- [Requirement]: Each entry must be copied exactly, without omission.

*** Opening Materials provided ***

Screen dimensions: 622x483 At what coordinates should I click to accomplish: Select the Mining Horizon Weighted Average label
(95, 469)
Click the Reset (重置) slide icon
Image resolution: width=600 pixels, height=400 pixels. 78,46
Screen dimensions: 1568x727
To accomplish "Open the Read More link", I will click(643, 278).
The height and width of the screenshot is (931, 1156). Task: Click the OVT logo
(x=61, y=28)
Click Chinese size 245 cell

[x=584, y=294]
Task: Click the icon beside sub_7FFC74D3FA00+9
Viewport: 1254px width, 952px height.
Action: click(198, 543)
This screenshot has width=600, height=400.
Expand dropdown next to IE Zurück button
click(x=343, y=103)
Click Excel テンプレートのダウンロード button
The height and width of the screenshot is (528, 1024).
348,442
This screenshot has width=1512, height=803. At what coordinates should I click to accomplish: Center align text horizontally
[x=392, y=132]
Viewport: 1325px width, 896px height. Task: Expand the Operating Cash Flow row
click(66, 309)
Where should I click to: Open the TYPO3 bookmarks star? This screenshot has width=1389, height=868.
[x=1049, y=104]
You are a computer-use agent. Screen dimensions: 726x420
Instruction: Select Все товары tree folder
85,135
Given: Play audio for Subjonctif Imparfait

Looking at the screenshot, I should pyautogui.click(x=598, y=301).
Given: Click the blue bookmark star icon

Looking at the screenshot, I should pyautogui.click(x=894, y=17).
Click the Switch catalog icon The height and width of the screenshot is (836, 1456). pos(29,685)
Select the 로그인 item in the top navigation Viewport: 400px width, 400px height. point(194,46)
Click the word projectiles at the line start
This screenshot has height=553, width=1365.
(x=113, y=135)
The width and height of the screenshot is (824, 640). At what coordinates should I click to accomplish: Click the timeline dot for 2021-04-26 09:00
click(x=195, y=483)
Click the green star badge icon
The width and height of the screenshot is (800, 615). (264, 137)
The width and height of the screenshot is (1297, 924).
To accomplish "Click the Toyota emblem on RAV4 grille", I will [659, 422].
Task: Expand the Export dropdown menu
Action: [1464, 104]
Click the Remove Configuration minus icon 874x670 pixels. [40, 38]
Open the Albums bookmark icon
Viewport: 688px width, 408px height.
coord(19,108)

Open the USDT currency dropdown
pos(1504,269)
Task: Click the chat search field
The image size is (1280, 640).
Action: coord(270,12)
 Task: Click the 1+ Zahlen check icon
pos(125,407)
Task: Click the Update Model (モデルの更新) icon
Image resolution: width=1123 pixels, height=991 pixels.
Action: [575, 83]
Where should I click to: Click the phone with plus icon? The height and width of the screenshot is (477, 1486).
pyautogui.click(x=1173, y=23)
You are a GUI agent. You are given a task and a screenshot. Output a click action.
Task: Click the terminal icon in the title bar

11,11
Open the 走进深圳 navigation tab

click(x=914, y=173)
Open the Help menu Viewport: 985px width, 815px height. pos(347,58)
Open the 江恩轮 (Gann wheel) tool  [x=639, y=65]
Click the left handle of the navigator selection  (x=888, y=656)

*** Closing Materials provided ***

- [Solution]:
Screen dimensions: 622x483 At what coordinates should I click to accomplish: Select the Mining Horizon Weighted Average label
(95, 469)
Click the Reset (重置) slide icon
Image resolution: width=600 pixels, height=400 pixels. 78,46
Screen dimensions: 1568x727
To accomplish "Open the Read More link", I will click(643, 278).
The height and width of the screenshot is (931, 1156). Task: Click the OVT logo
(x=61, y=28)
Click Chinese size 245 cell

[x=584, y=294]
Task: Click the icon beside sub_7FFC74D3FA00+9
Viewport: 1254px width, 952px height.
Action: click(198, 543)
This screenshot has width=600, height=400.
Expand dropdown next to IE Zurück button
click(x=343, y=103)
Click Excel テンプレートのダウンロード button
The height and width of the screenshot is (528, 1024).
348,442
This screenshot has width=1512, height=803. At what coordinates should I click to accomplish: Center align text horizontally
[x=392, y=132]
Viewport: 1325px width, 896px height. Task: Expand the Operating Cash Flow row
click(66, 309)
Where should I click to: Open the TYPO3 bookmarks star? This screenshot has width=1389, height=868.
[x=1049, y=104]
You are a computer-use agent. Screen dimensions: 726x420
Instruction: Select Все товары tree folder
85,135
Given: Play audio for Subjonctif Imparfait

Looking at the screenshot, I should pyautogui.click(x=598, y=301).
Given: Click the blue bookmark star icon

Looking at the screenshot, I should pyautogui.click(x=894, y=17).
Click the Switch catalog icon The height and width of the screenshot is (836, 1456). pos(29,685)
Select the 로그인 item in the top navigation Viewport: 400px width, 400px height. point(194,46)
Click the word projectiles at the line start
This screenshot has height=553, width=1365.
(x=113, y=135)
The width and height of the screenshot is (824, 640). At what coordinates should I click to accomplish: Click the timeline dot for 2021-04-26 09:00
click(x=195, y=483)
Click the green star badge icon
The width and height of the screenshot is (800, 615). (264, 137)
The width and height of the screenshot is (1297, 924).
To accomplish "Click the Toyota emblem on RAV4 grille", I will [659, 422].
Task: Expand the Export dropdown menu
Action: [1464, 104]
Click the Remove Configuration minus icon 874x670 pixels. [40, 38]
Open the Albums bookmark icon
Viewport: 688px width, 408px height.
coord(19,108)

Open the USDT currency dropdown
pos(1504,269)
Task: Click the chat search field
The image size is (1280, 640).
Action: coord(270,12)
 Task: Click the 1+ Zahlen check icon
pos(125,407)
Task: Click the Update Model (モデルの更新) icon
Image resolution: width=1123 pixels, height=991 pixels.
Action: [575, 83]
Where should I click to: Click the phone with plus icon? The height and width of the screenshot is (477, 1486).
pyautogui.click(x=1173, y=23)
You are a GUI agent. You are given a task and a screenshot. Output a click action.
Task: Click the terminal icon in the title bar

11,11
Open the 走进深圳 navigation tab

click(x=914, y=173)
Open the Help menu Viewport: 985px width, 815px height. pos(347,58)
Open the 江恩轮 (Gann wheel) tool  [x=639, y=65]
Click the left handle of the navigator selection  (x=888, y=656)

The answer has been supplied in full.